TASK TO CARRY OUT: Extract every line in the rows below that contains the string "width", treating uppercase and lowercase as different.
:: ROWS ::
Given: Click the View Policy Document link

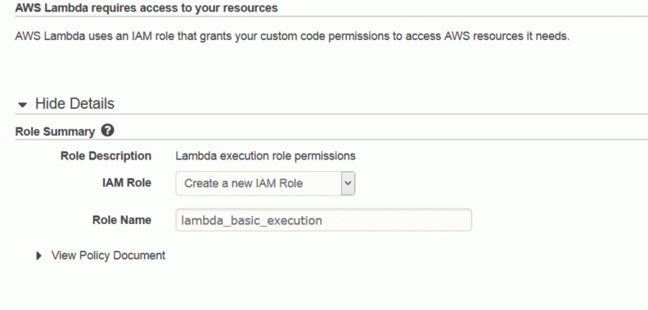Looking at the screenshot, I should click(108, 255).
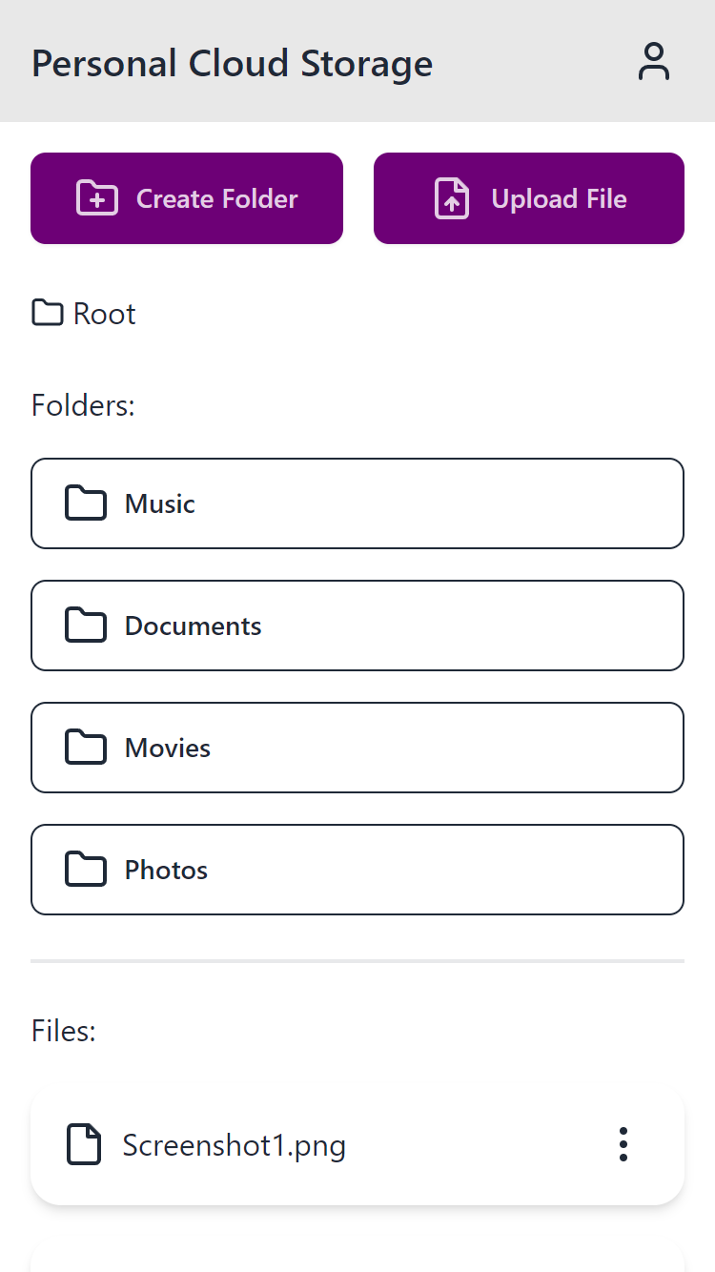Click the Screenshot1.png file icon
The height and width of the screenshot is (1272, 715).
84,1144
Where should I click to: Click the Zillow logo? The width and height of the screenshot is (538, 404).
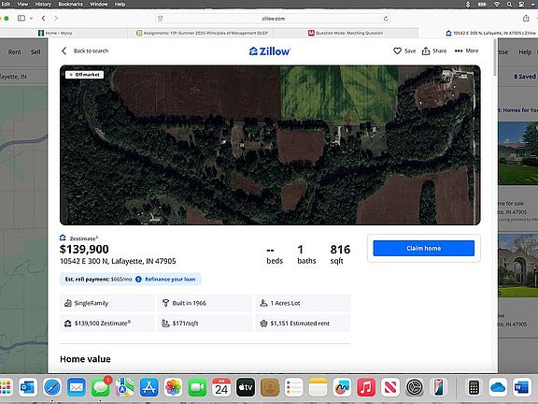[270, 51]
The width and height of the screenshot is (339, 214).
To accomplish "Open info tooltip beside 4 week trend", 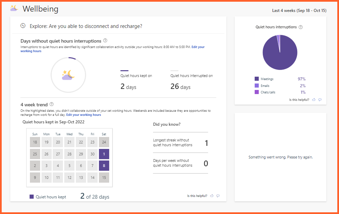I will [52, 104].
:::
OUTPUT BELOW:
The height and width of the screenshot is (1272, 715).
Where should I click to: Click the Zillow logo? The width and height of the screenshot is (538, 404).
The width and height of the screenshot is (339, 214).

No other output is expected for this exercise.